**What to produce**
Output every line of the rows below as a numbered list, leaving out the blank lines.
==================================================
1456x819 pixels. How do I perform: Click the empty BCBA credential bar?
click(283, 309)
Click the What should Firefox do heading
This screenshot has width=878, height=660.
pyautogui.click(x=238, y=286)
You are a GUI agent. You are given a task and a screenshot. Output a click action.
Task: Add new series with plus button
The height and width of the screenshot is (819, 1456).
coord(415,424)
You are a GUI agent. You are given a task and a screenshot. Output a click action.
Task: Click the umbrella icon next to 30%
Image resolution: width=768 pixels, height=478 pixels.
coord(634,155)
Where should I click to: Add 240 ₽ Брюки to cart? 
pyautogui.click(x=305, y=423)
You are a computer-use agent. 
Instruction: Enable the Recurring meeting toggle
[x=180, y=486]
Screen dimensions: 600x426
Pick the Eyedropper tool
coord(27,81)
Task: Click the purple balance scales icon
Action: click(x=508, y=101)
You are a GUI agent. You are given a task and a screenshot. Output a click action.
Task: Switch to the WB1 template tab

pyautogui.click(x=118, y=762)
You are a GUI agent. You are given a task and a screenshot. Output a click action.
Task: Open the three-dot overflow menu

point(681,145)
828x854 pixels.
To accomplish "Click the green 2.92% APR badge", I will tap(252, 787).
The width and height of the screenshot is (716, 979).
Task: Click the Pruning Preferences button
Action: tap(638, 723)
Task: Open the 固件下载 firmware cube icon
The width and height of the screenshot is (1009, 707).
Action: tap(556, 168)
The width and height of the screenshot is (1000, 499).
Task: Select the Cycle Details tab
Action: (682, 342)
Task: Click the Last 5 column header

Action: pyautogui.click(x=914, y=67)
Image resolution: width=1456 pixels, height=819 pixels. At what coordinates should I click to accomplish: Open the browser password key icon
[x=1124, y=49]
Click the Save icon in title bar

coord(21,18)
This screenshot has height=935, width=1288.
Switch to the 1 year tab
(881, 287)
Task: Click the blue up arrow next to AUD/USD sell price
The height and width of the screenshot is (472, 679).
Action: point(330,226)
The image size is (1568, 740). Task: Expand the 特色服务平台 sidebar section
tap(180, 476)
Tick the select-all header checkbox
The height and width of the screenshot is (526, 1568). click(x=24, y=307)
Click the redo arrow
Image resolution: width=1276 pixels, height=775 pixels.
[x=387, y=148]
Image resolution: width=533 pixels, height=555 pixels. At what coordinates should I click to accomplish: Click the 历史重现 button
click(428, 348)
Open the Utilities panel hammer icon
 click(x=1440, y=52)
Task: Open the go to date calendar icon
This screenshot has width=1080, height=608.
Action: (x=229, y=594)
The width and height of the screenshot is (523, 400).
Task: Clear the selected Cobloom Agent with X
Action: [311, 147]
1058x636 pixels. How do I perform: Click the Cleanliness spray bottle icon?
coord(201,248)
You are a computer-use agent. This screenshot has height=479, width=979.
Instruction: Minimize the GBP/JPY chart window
==================================================
**Complete output**
1. 1456x819 pixels. How do I perform: Click the empty BCBA credential bar?
2. click(283, 309)
3. Click the What should Firefox do heading
4. This screenshot has width=878, height=660.
5. pyautogui.click(x=238, y=286)
6. You are a GUI agent. You are given a task and a screenshot. Output a click action.
7. Task: Add new series with plus button
8. The height and width of the screenshot is (819, 1456).
9. coord(415,424)
10. You are a GUI agent. You are given a task and a screenshot. Output a click action.
11. Task: Click the umbrella icon next to 30%
12. Image resolution: width=768 pixels, height=478 pixels.
13. coord(634,155)
14. Where should I click to: Add 240 ₽ Брюки to cart? 
15. pyautogui.click(x=305, y=423)
16. You are a computer-use agent. 
17. Instruction: Enable the Recurring meeting toggle
18. [x=180, y=486]
19. Screen dimensions: 600x426
20. Pick the Eyedropper tool
21. coord(27,81)
22. Task: Click the purple balance scales icon
23. Action: click(x=508, y=101)
24. You are a GUI agent. You are given a task and a screenshot. Output a click action.
25. Task: Switch to the WB1 template tab
26. pyautogui.click(x=118, y=762)
27. You are a GUI agent. You are given a task and a screenshot. Output a click action.
28. Task: Open the three-dot overflow menu
29. point(681,145)
30. 828x854 pixels.
31. To accomplish "Click the green 2.92% APR badge", I will tap(252, 787).
32. The width and height of the screenshot is (716, 979).
33. Task: Click the Pruning Preferences button
34. Action: tap(638, 723)
35. Task: Open the 固件下载 firmware cube icon
36. The width and height of the screenshot is (1009, 707).
37. Action: tap(556, 168)
38. The width and height of the screenshot is (1000, 499).
39. Task: Select the Cycle Details tab
40. Action: (682, 342)
41. Task: Click the Last 5 column header
42. Action: pyautogui.click(x=914, y=67)
43. Image resolution: width=1456 pixels, height=819 pixels. At what coordinates should I click to accomplish: Open the browser password key icon
44. [x=1124, y=49]
45. Click the Save icon in title bar
46. coord(21,18)
47. This screenshot has height=935, width=1288.
48. Switch to the 1 year tab
49. (881, 287)
50. Task: Click the blue up arrow next to AUD/USD sell price
51. The height and width of the screenshot is (472, 679).
52. Action: point(330,226)
53. The image size is (1568, 740). Task: Expand the 特色服务平台 sidebar section
54. tap(180, 476)
55. Tick the select-all header checkbox
56. The height and width of the screenshot is (526, 1568). click(x=24, y=307)
57. Click the redo arrow
58. Image resolution: width=1276 pixels, height=775 pixels.
59. [x=387, y=148]
60. Image resolution: width=533 pixels, height=555 pixels. At what coordinates should I click to accomplish: Click the 历史重现 button
61. click(428, 348)
62. Open the Utilities panel hammer icon
63.  click(x=1440, y=52)
64. Task: Open the go to date calendar icon
65. This screenshot has width=1080, height=608.
66. Action: (x=229, y=594)
67. The width and height of the screenshot is (523, 400).
68. Task: Clear the selected Cobloom Agent with X
69. Action: [311, 147]
70. 1058x636 pixels. How do I perform: Click the Cleanliness spray bottle icon?
71. coord(201,248)
72. You are a computer-use agent. This screenshot has height=479, width=979.
73. Instruction: Minimize the GBP/JPY chart window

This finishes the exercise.